Most people use ChatGPT wrong — here's how to fix it
The campaign around the release of GPT-5 promised a "tipping point," but the user response was muted due to confusion and the disappearance of favorite models. Sam Altman later inadvertently showed why OpenAI's expectations diverged from reality: a significant proportion of people do not use "thoughtful" models designed to give more accurate answers.
FastCompany writes about it.
Why do people use ChatGPT incorrectly?
OpenAI presented GPT-5 with pomp, having held an online presentation of its capabilities, however, surprise and discontent prevailed on social networks due to the removal of a number of key models.

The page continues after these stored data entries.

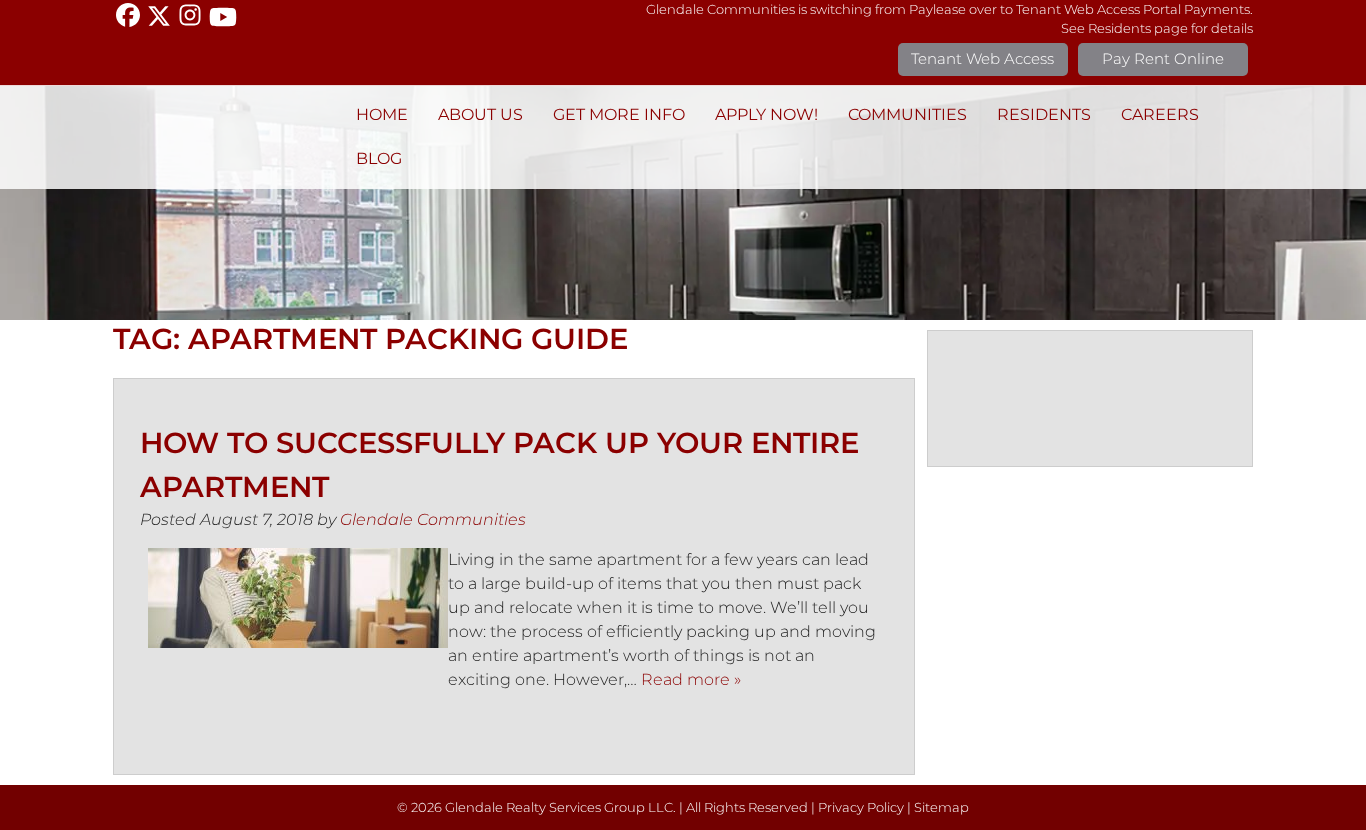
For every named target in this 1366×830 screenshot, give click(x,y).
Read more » (691, 679)
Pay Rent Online (1163, 58)
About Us (480, 114)
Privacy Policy (861, 807)
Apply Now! (766, 114)
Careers (1160, 114)
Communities (907, 114)
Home (382, 114)
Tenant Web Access (982, 58)
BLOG (379, 158)
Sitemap (941, 807)
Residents (1044, 114)
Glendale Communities (433, 519)
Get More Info (619, 114)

The explanation appeared after Sam Altman's post in X: commenting on the reduction of query limits for Plus subscribers (the plan costs $ 20 per month), he revealed that before the release of GPT-5, only about 1% of users without a subscription and 7% of paid ones generally turned to reasoning models like o3.
the percentage of users using reasoning models each day is significantly increasing; for example, for free users we went from <1% to 7%, and for plus users from 7% to 24%.
— Sam Altman (@sama) August 10, 2025
i expect use of reasoning to greatly increase over time, so rate limit increases are important.
Reasoning models first "think through" the problem before responding. Ignoring them is like buying a car and driving it in first or second gear, then wondering why it's uncomfortable to drive, or taking a quiz and shouting out the first answer you can think of. In practice, most users value speed and convenience over quality, which is why the disappearance of GPT-4o caused a flurry of complaints (the model was later returned to paid users after persistent community demands). But when you ask a chatbot for help, it's good answers that matter, not lightning-fast ones.
By design, reasoning models spend more computing resources on planning, testing, and iteration—which is why they run slower and are more expensive. Because of this, vendors default to showing "fast" versions and offer to switch to alternatives via a drop-down menu. Adding to the confusion is OpenAI's tradition of giving its models obscure names: GPT-5 was supposed to fix this, but it didn't work out completely — users still have a hard time distinguishing the "thoughtful" version from the simplified one, so the company is tweaking the designations again.
For some users, waiting "a minute instead of a second" is not a problem: they ran a query and got busy with other things. But for many, it's too long. Even after the release of GPT-5, where the difference between the "flagship" GPT-5 and GPT-5 thinking, which offers "getting more detailed answers", was made more noticeable, only about one in four paid users turn on "thoughtfulness".
Altman's figures help answer a broader question about the benefits of AI for the mass audience: why only a third of users who have used chatbots at least once call them "very useful" (half the number among AI experts), while one in five call them "not useful" (twice the number among experts). The answer is simple: most are using the tool incorrectly — assigning complex, multi-step tasks without "pause for thought."